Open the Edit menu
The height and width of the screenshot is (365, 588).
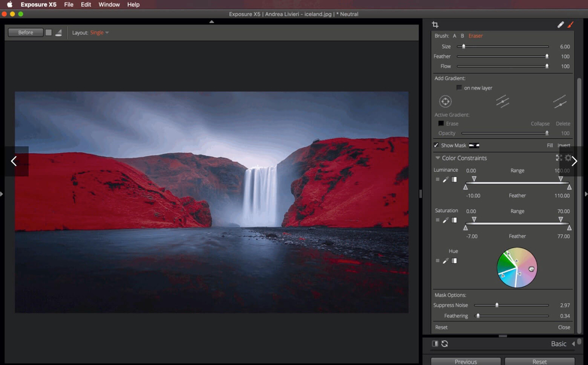[x=86, y=5]
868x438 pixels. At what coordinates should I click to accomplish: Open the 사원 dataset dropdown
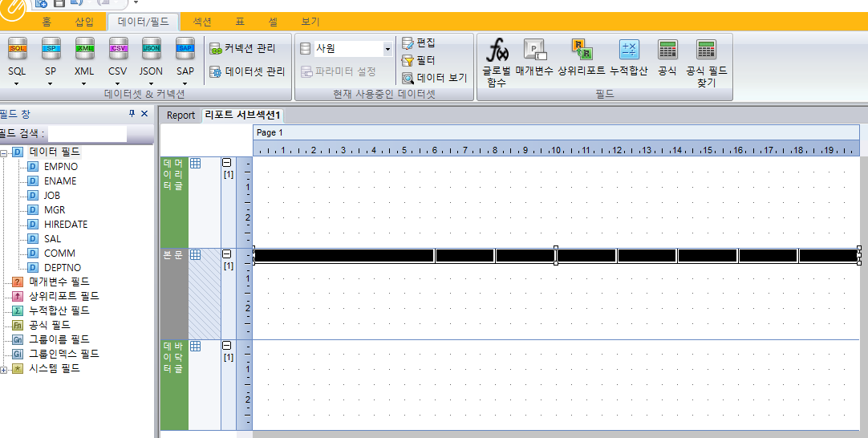pyautogui.click(x=387, y=49)
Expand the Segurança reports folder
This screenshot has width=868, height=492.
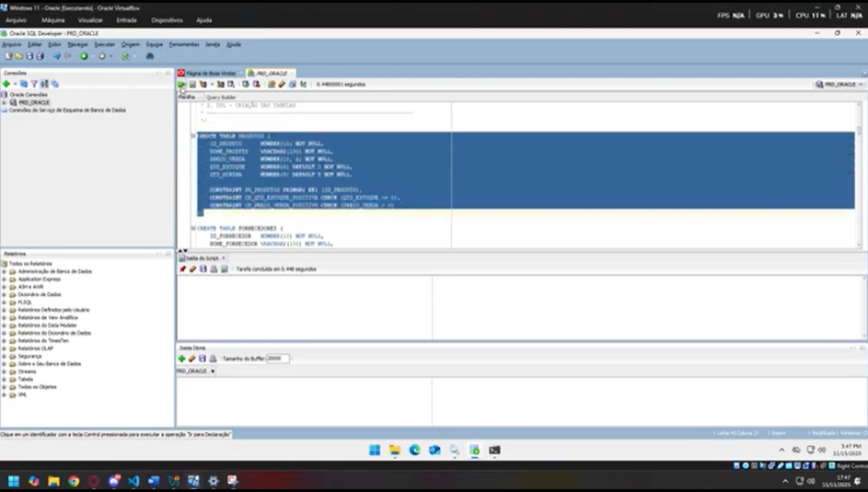point(5,356)
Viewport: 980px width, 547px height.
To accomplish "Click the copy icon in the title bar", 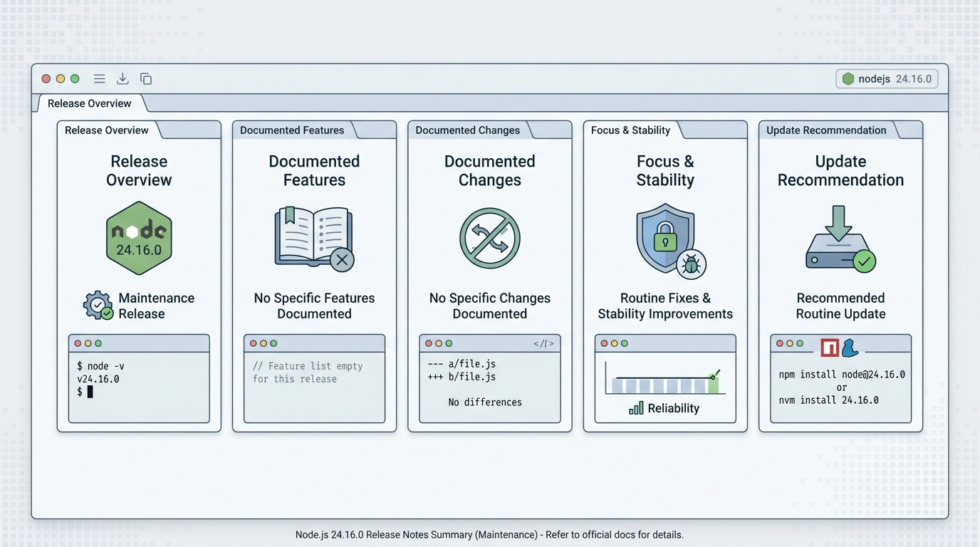I will pos(146,79).
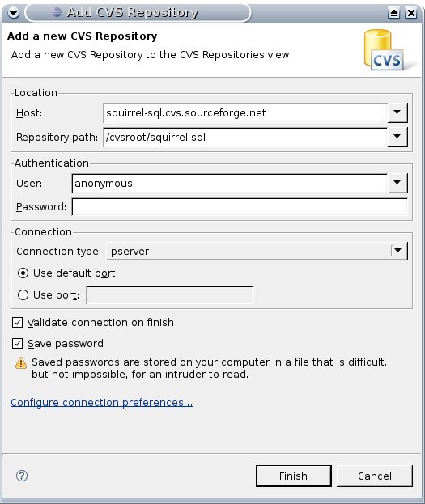Select the Use port radio button

[x=23, y=294]
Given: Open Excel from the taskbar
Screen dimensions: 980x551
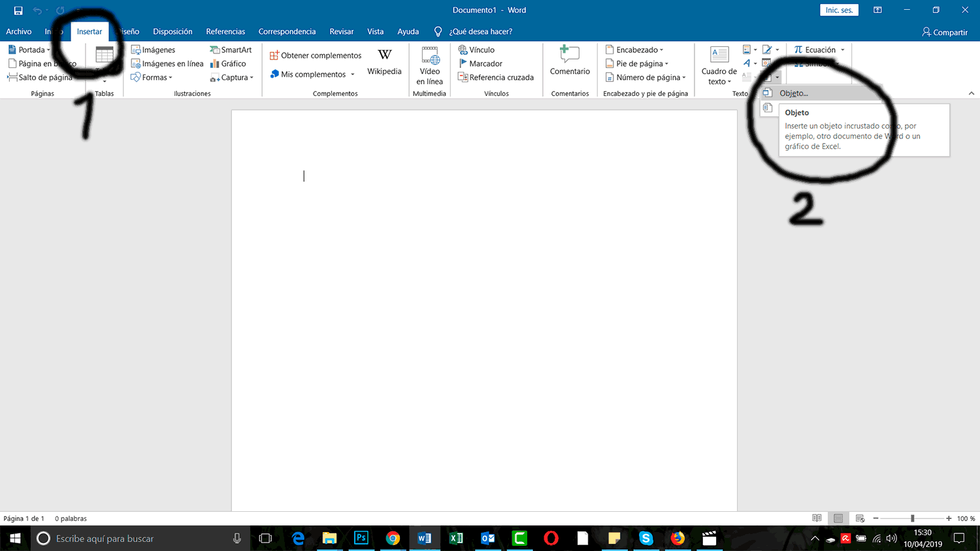Looking at the screenshot, I should pyautogui.click(x=456, y=539).
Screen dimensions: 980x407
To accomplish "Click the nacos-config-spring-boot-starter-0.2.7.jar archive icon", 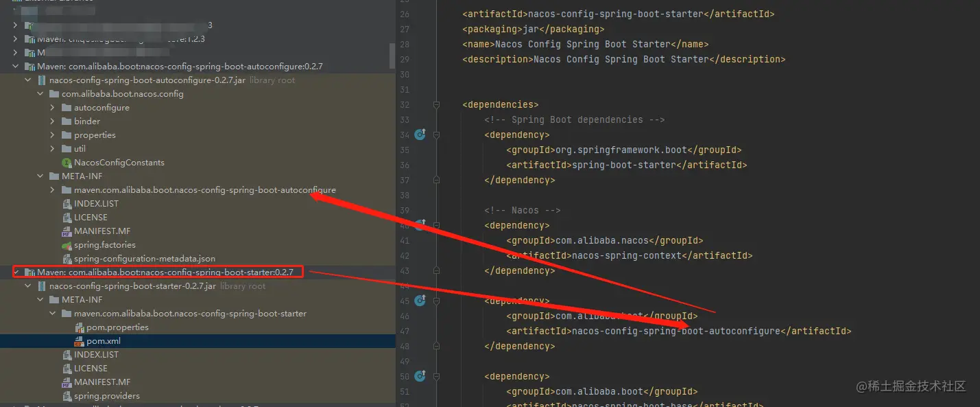I will click(42, 286).
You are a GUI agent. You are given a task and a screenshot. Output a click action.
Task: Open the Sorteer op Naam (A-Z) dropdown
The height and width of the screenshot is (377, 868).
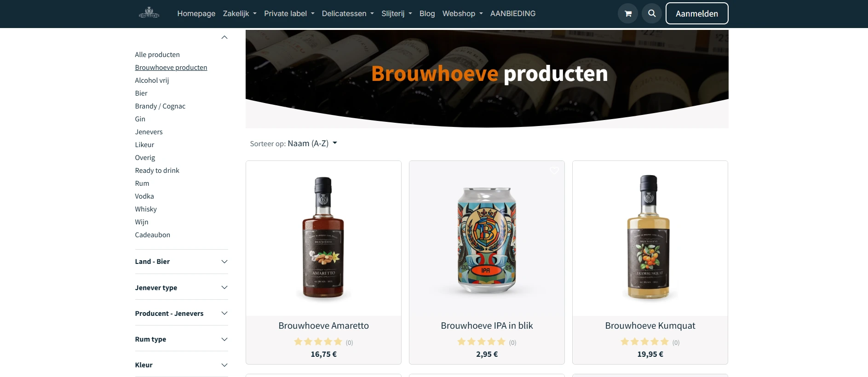tap(293, 143)
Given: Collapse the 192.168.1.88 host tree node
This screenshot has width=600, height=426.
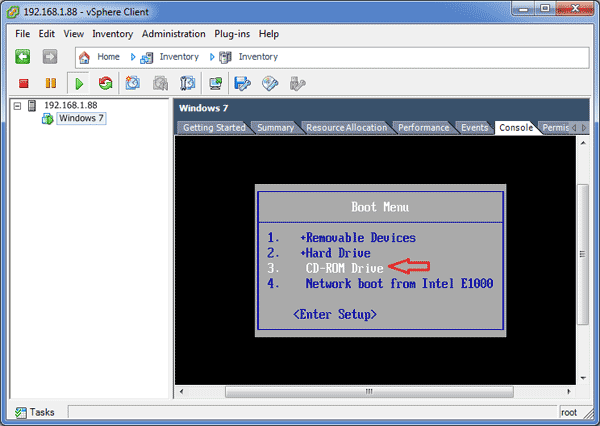Looking at the screenshot, I should tap(16, 105).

■ The task: With all pictures omitted, return exactly the lines from the one containing "Task: Open the Sorteer op Naam (A-Z) dropdown" through the end of the entries above.

■ Exercise result:
Task: Open the Sorteer op Naam (A-Z) dropdown
The height and width of the screenshot is (377, 868).
tap(293, 143)
Given: Collapse the 192.168.1.88 host tree node
This screenshot has width=600, height=426.
Looking at the screenshot, I should tap(16, 105).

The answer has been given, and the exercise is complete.